■ AIM OF THE TASK: From the data below, return each line in which the string "sidebar" is found.

■ ENTRIES SHOWN:
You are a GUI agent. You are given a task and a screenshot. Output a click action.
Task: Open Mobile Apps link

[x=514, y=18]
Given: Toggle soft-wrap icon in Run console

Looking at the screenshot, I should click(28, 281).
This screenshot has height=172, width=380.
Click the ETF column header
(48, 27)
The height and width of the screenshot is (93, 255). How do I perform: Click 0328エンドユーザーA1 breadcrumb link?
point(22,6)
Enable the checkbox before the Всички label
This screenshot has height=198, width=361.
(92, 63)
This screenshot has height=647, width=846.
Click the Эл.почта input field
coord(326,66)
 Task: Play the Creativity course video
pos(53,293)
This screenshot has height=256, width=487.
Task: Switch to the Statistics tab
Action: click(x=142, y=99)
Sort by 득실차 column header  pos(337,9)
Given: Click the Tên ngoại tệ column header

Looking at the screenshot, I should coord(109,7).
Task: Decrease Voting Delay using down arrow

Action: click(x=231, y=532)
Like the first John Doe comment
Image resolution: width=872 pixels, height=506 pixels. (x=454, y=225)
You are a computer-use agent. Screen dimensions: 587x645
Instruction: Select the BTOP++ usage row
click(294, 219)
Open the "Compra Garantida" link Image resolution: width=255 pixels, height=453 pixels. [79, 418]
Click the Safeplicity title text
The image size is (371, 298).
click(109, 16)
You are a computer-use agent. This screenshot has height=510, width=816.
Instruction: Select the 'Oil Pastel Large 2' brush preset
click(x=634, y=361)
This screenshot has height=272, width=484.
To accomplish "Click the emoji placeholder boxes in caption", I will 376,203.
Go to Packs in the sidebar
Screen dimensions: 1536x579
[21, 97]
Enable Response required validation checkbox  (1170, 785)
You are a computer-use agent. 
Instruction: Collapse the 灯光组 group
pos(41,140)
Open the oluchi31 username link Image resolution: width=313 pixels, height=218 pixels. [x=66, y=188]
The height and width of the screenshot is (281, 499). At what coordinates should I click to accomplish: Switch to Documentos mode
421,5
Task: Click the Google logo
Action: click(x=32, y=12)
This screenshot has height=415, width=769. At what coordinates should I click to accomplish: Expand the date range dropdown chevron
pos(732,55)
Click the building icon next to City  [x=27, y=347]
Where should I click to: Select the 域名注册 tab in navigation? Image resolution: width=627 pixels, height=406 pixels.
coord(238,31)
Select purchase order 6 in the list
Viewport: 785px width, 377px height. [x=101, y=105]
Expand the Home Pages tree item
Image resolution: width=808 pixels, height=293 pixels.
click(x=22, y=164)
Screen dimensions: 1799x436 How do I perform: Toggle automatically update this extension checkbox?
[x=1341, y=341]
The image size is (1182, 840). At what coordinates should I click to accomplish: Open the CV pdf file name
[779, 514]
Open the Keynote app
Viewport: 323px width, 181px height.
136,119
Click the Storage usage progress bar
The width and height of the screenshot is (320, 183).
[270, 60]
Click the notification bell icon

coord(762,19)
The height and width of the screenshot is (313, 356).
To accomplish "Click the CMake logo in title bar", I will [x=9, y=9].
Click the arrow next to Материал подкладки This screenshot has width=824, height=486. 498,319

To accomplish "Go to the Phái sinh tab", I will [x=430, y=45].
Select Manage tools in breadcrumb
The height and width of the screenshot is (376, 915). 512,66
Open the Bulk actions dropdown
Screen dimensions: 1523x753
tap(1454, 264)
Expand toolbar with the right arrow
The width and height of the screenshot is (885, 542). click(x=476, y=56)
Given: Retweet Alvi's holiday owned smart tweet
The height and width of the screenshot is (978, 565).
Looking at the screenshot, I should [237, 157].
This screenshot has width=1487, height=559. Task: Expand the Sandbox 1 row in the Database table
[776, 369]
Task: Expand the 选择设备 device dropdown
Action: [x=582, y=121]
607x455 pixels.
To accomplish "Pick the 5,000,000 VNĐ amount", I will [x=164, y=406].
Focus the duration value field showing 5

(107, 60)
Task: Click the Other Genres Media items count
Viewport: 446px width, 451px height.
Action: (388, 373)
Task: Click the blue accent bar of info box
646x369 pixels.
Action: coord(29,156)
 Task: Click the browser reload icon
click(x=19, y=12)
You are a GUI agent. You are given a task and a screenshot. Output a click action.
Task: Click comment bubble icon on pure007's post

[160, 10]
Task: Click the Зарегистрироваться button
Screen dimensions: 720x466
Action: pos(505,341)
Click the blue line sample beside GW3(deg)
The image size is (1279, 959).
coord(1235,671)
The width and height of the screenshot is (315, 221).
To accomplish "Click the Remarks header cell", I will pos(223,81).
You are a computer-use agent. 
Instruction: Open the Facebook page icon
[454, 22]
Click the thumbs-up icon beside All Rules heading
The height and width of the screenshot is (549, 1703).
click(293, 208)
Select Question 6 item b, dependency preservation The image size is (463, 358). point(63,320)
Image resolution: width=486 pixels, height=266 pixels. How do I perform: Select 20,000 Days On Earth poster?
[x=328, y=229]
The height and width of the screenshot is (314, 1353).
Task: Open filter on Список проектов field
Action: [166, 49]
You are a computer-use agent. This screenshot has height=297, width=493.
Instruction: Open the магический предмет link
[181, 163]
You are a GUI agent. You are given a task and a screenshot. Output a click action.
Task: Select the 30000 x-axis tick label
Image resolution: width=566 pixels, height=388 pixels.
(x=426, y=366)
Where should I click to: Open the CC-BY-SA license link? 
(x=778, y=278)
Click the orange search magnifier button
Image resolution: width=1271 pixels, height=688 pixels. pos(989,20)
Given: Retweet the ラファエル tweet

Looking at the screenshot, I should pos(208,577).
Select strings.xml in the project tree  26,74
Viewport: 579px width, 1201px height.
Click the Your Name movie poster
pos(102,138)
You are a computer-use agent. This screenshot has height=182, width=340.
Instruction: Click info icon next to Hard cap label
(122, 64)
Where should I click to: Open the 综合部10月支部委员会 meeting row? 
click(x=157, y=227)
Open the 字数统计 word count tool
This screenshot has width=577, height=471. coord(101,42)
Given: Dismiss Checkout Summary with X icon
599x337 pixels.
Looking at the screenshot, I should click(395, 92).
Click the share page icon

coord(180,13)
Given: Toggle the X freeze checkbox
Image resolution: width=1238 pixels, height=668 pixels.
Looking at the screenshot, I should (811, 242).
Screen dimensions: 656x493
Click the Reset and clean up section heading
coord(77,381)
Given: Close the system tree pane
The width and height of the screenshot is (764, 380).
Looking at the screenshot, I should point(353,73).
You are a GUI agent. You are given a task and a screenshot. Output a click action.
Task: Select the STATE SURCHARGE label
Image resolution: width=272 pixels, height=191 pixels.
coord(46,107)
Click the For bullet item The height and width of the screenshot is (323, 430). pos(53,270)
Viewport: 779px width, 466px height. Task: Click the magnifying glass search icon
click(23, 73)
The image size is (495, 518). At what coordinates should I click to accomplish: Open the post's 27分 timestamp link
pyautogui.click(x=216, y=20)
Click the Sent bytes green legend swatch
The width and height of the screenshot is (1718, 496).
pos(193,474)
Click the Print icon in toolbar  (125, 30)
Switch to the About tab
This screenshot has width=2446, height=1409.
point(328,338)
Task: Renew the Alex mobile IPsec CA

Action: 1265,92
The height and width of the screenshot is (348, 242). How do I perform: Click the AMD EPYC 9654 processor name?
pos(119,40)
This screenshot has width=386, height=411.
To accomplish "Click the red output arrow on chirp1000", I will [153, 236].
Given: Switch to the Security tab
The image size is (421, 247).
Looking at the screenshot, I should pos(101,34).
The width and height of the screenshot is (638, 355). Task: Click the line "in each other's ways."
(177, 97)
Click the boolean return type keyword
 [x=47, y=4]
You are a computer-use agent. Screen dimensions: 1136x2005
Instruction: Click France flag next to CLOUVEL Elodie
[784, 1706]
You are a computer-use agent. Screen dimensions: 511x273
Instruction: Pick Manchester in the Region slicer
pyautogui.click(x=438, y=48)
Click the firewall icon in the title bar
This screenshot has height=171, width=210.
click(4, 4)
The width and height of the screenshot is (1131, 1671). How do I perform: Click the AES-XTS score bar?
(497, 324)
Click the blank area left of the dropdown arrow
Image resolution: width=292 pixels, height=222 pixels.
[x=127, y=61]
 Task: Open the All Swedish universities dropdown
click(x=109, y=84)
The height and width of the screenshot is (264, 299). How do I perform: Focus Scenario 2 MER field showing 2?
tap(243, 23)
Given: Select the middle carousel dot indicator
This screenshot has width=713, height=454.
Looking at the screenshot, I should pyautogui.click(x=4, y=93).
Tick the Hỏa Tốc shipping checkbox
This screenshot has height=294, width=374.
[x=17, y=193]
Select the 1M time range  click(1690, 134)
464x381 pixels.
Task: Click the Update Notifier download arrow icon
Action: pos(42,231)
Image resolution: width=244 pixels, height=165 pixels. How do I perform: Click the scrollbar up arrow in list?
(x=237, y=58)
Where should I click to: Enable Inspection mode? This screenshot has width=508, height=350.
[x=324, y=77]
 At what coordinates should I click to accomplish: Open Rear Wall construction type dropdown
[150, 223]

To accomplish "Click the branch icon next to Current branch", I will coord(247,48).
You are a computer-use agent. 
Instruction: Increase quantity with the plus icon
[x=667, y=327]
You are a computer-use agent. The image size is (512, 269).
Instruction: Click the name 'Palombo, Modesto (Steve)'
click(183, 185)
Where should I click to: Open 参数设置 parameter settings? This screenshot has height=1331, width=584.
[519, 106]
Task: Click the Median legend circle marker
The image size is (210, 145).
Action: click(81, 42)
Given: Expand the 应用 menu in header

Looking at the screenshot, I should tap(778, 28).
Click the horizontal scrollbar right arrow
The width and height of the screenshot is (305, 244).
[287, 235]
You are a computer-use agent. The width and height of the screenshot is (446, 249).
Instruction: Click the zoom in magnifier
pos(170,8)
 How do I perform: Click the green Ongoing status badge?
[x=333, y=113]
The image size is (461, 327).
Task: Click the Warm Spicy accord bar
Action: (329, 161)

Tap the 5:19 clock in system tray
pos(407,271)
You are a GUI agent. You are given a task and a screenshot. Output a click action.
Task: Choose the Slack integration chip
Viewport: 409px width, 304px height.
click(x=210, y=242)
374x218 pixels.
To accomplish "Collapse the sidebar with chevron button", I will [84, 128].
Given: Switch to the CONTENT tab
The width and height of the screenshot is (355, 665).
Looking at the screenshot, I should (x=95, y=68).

■ OUTPUT BELOW:
Go to Packs in the sidebar
To accomplish "Collapse the sidebar with chevron button", I will [84, 128].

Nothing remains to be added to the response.